The microsporangia are borne in pairs on the surface of thin scales of the relatively delicate pollen-bearing covers. The pollen grains are shed in huge quantities, often appearing as a yellow scum on the surface of ponds, lakes, etc. The seed-bearing cones of pines are much heavier. Two ovules, and ultimately two seeds, are borne on the upper surface of each scale. The sperms lack flagella and ultimately fuse with the egg, producing a zygote. The growth and differentiation of the embryo takes place within the developing seed. The seed coat and the embryo are diploid, whereas the nutritious tissue is haploid. The seeds are shed from the cone. They are winged and flutter to the ground, germinating if conditions are favourable and then giving rise to a new plant.
A complete flower consists of four whorls. Important for their life cycle to continue are the two inner whorls. The innermost whorl contains the carpels enclosing the ovules. The receptive portion of the carpel the stigma is often separated from the body of the carpel by a stalk called the style. Because of the resemblance of an individual carpel with the pestles used to grind powder in mortars, they have traditionally been called pistils. Many angiosperms may have only one carpel in each flower, but the whorl in which the carpels occur is collectively called the gvnoecium (Gr., gynos meaning "female" and oikos meaning 'house'). The next whorl of the flower on the floral axis is the androecium (Gr., andros meaning male). The individual members of the androecium are the stamens, consisting of a slender, thread-like portion, the filament, and a terminal, thicker, two-lobed anther. The anther contains the pollen grains shed either at the two or the three-called stage. If it is shed when it has only two cells, one further mitotic division occurs afterwards resulting in formation of two sperms.
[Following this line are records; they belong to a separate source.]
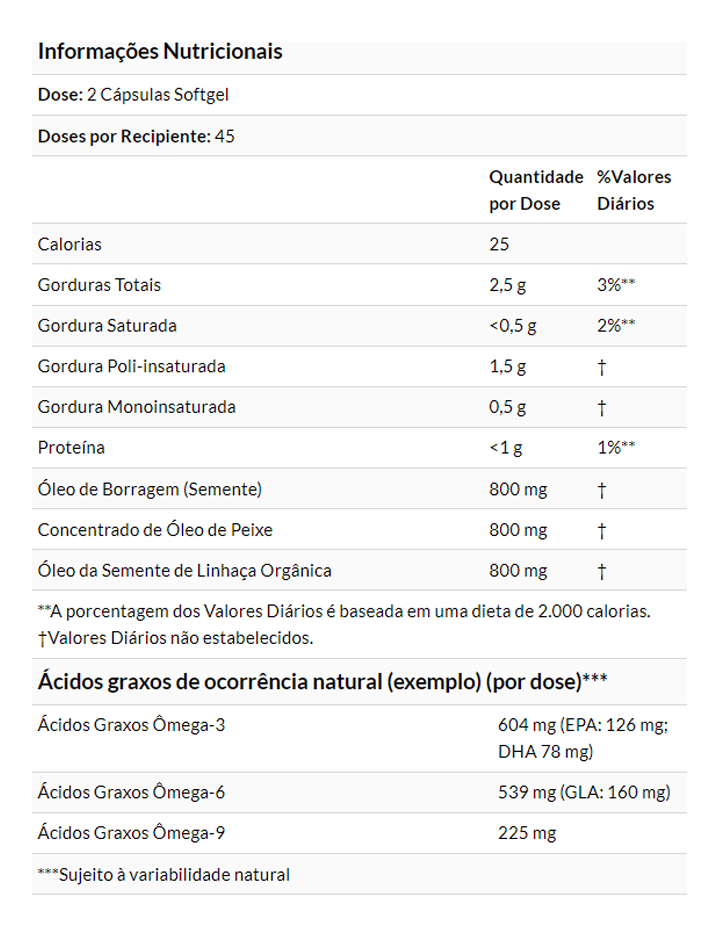719x937 pixels.
Task: Click the Gordura Monoinsaturada label
Action: pyautogui.click(x=136, y=407)
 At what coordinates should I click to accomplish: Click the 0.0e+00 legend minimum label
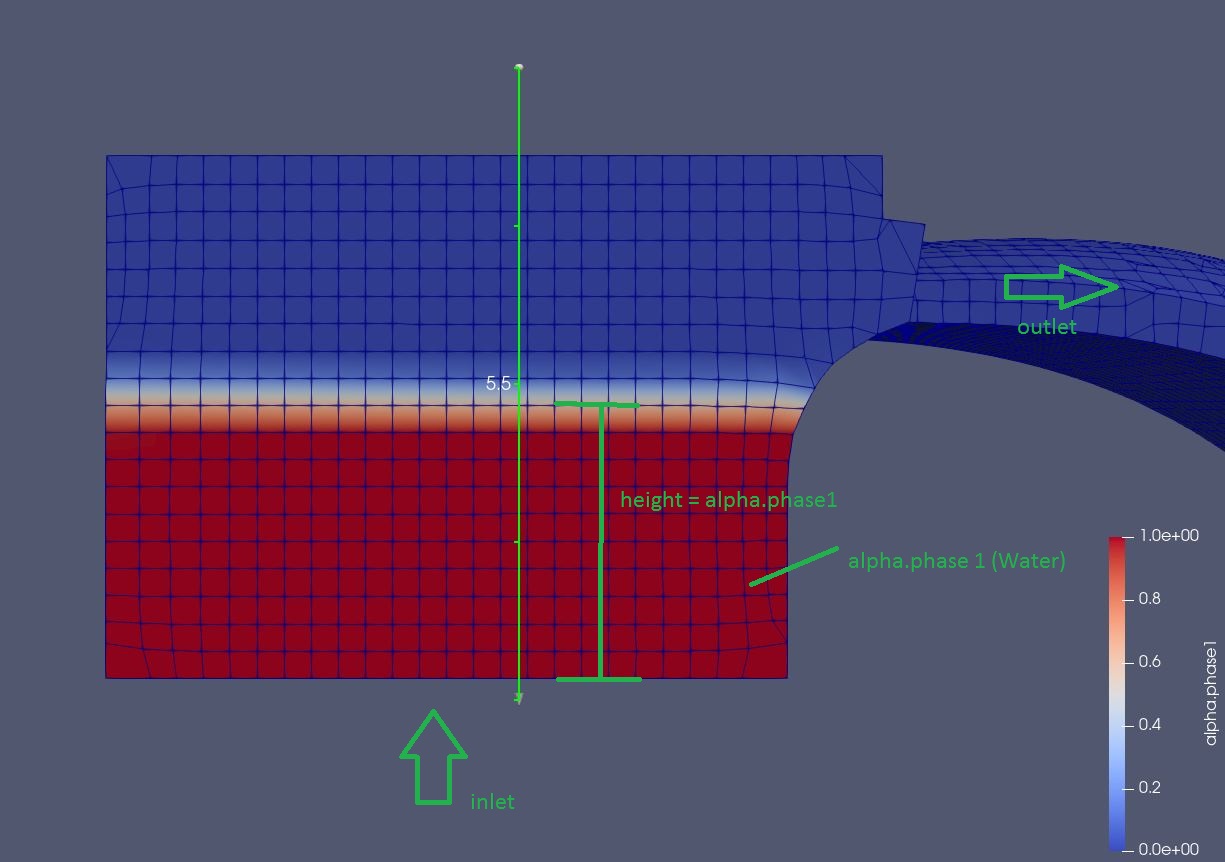tap(1168, 849)

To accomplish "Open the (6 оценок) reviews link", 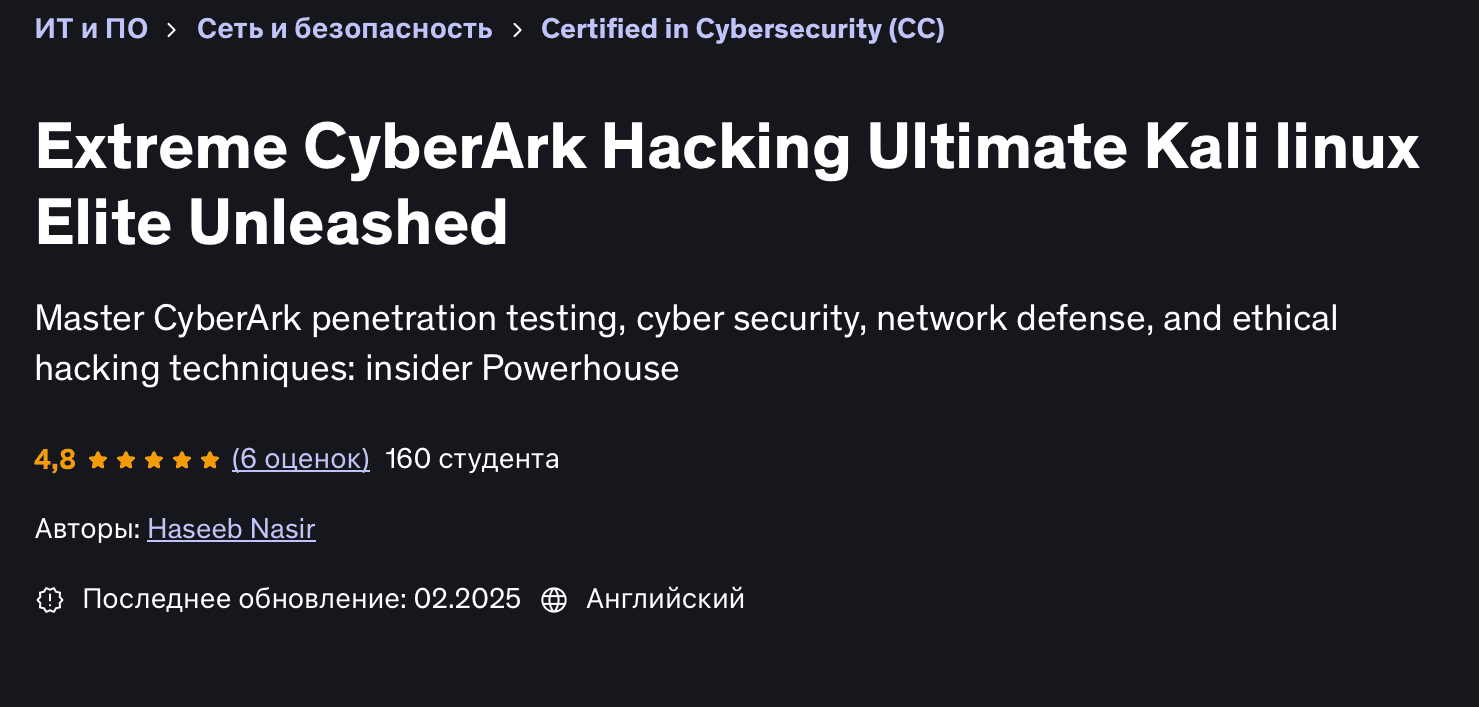I will (x=300, y=459).
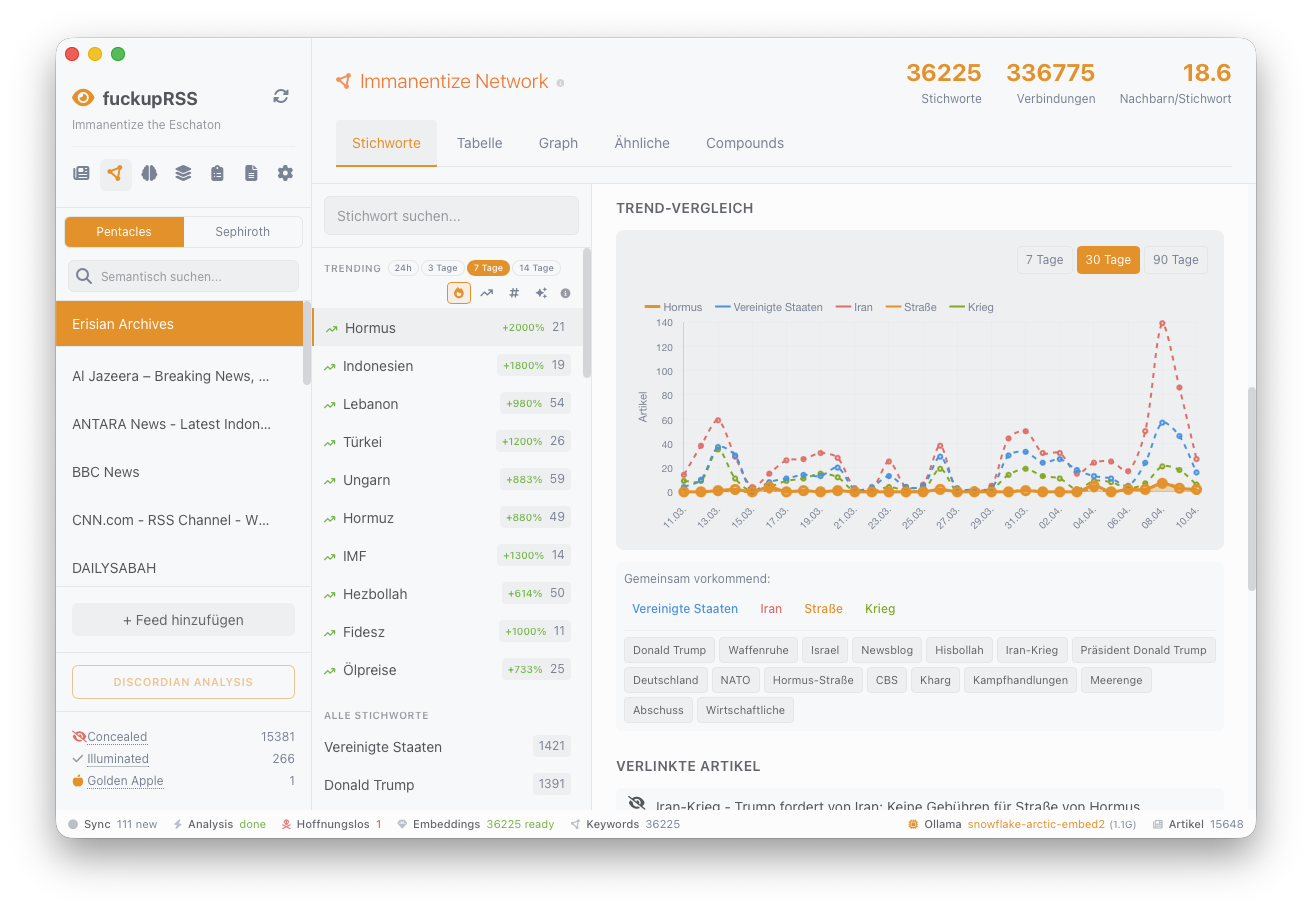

Fertilization in angiosperms is a unique process that is highly characteristic of this division of plants. Both the sperms in the mature microgametophyte are functional. The first fuses with the egg forming the zygote. The second sperm, however, fuses with the polar nuclei, forming the primary endosperm nucleus which is triploid. The process whereby both the egg and the polar nuclei are fertilised, forming the zygote and the primary endosperm nucleus, is called double fertilisation. The primary endosperm nucleus divides and forms the endosperm. The zygote divides and forms the embryo. Endosperm is the primary nutritional tissue on which the developing embryos of these plants depend. Apart from double fertilisation, the development of angiosperms is roughly the same as that of gymnosperm seeds. When the seed coat gets mature and tough, the seed is shed under favourable conditions. The seed then germinates and a sporophyte is established.
The two outer whorls of a flower are collectively known as perianth. Though they do not assist in the production of gametes, they help to establish the distinctive characters of the angiosperm. The whorl surrounding androecium is called the corolla, members of which are called petals. Petals are generally bright coloured and may perform an important role in attracting insects and other pollinators. The fourth and the outermost whorl of a flower is known as the calyx, members of which are called sepals. It is generally greenish and not particularly attractive. It forms the outer layer of the bud before the flower opens and appears to serve mainly a protective function.